If a person has already become accustomed to living in the spirit during his lifetime, this disaccustomment will not be difficult for him. Christ Jesus says, “The kingdom of heaven is within you” (Luke 17:21), so that a person can already live here in the spirit, in the third, the mental world, in Devachan. If he has then passed through Kamaloka after death, he comes to Devachan. That is the state in which the divine man truly lives in his element. When he is no longer attached to the lower, his own divine self comes to life in his inner being.

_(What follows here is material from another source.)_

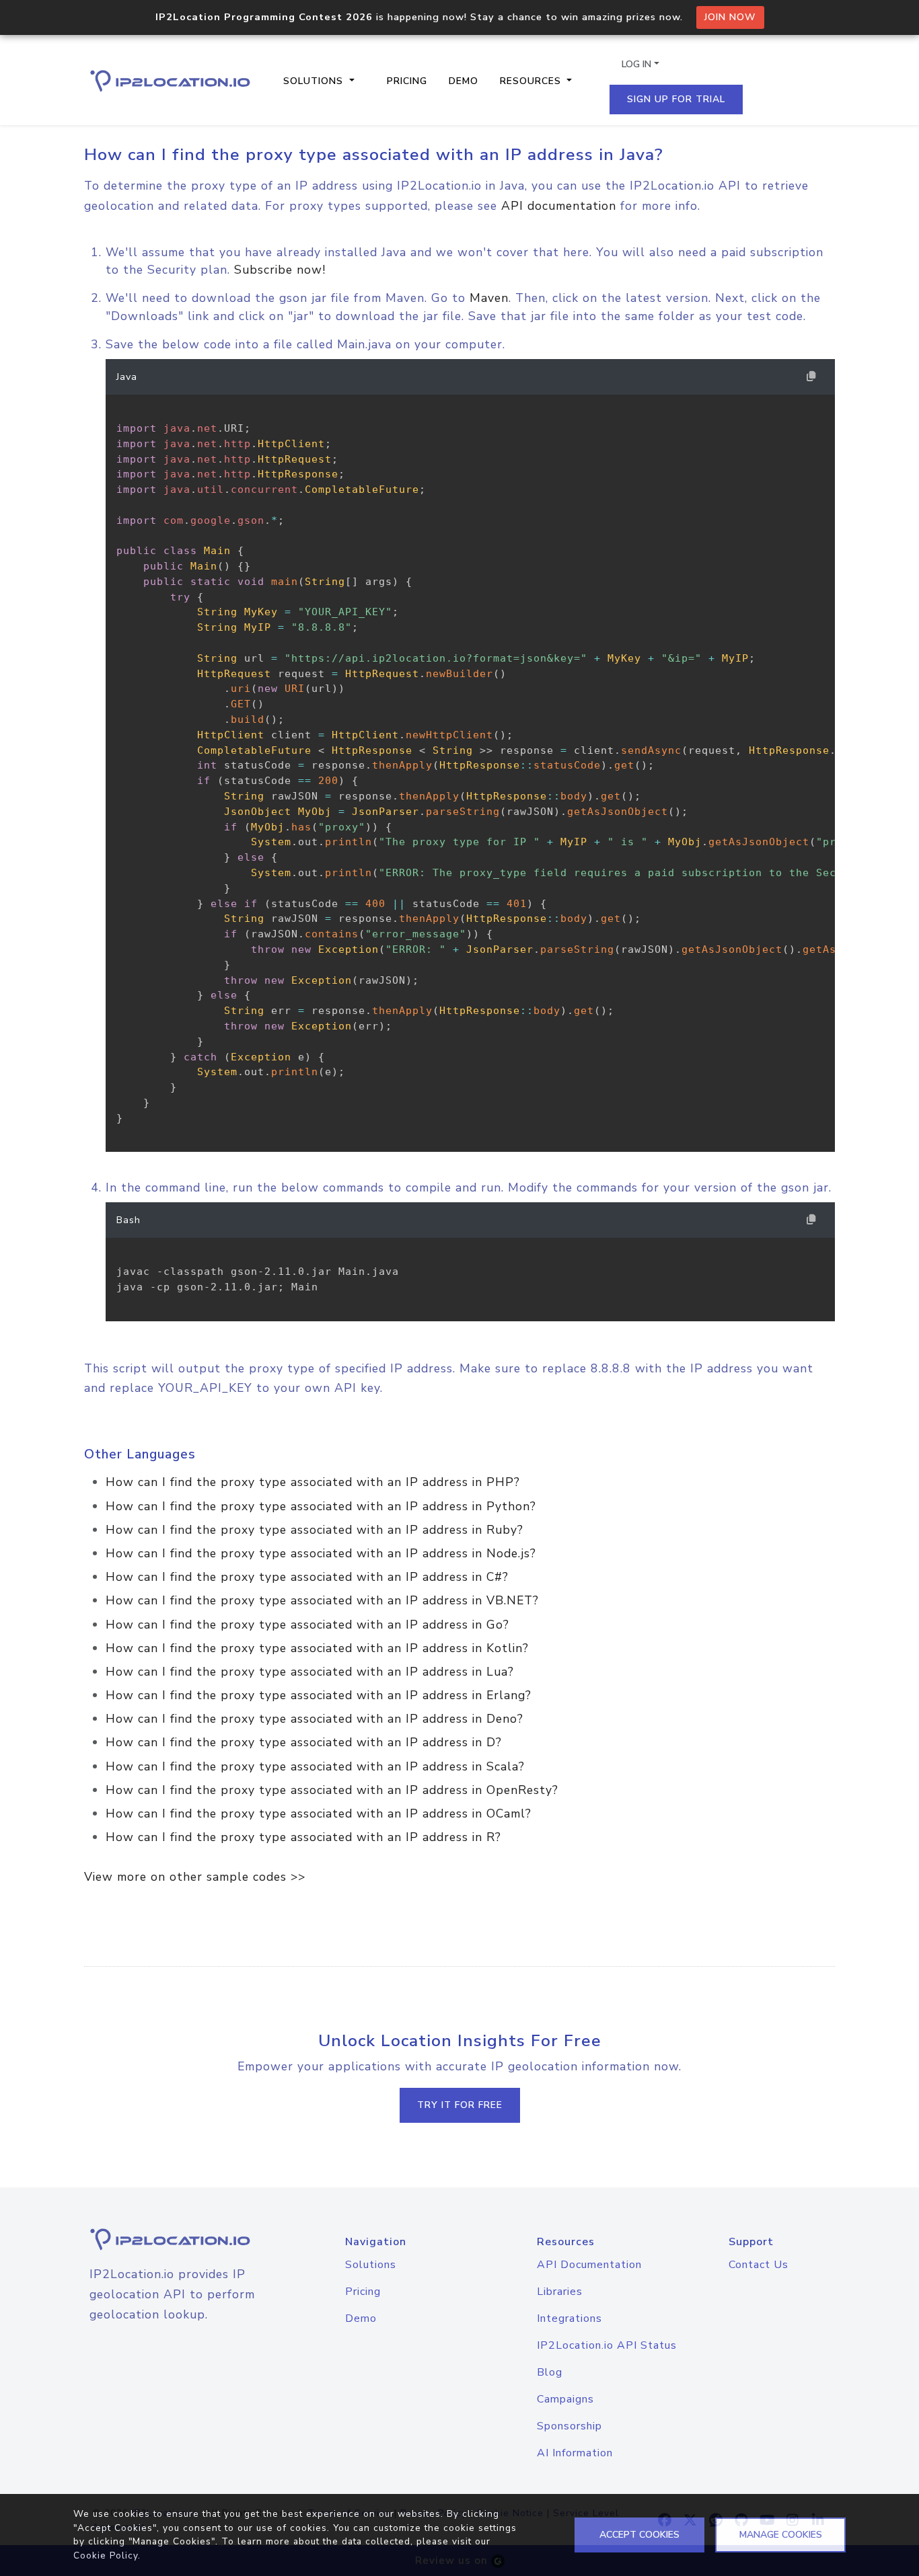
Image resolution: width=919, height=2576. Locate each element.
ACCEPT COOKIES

I have now shown how man, by opening up the higher senses, becomes familiar with the two hidden worlds, which are hidden only to the extent that colors and light are hidden things for those born blind.
The time has not yet come for everyone to follow this hidden path of knowledge. But people must hear about the higher worlds, become familiar with them, try to grasp them intellectually, and let them tell them about themselves. That is the first step towards finally entering them. Man should create concepts for himself, he is a self-creating being.
We live in an important time, when great movements of a spiritual and intellectual nature are taking place. Much is being told publicly about supersensible facts that used to be kept secret. Then some people come and say: Yes, you are telling us all kinds of things; and we are to believe in you. — Once a personality in Berlin was literally enraged. To this personality I said: You don't need to believe me at all. I don't care what you think about me. If I draw you a map of Asia Minor, indicating the outlines, the rivers with lines and the cities with dots, you can say: 'What are you making up, Asia Minor doesn't look like that. No, it does not look like that, but if you go there, you will see that the drawing was correct. That is how it is with the drawing I have sketched for you of the transcendental worlds. For the time being, you are welcome to think of me as a fraud who is telling you something, but – listen! – after death everyone is in a position to apply what they are now learning.
But culture will soon produce blossoms that will only be understandable to those who understand the occult. Therefore, it is advisable to listen quietly and to process what you hear. If you can do this without inner contradiction, life will open up for you in a completely new way; you will learn to understand it in an unimagined way.
In this way, one struggles upwards to knowledge, to that which never fades, to the realm of heaven. We develop ever higher and higher, through the three worlds first. The first stage is the physical, the second the astral, the third the mental, the spiritual. The first step consists of man's turning from the transitory to the eternal. The astral life of mind and desire turns either downwards to the transitory or upwards to the eternal; it has two sides. The third world, the spiritual world, encompasses what man recognizes as his own spiritual being.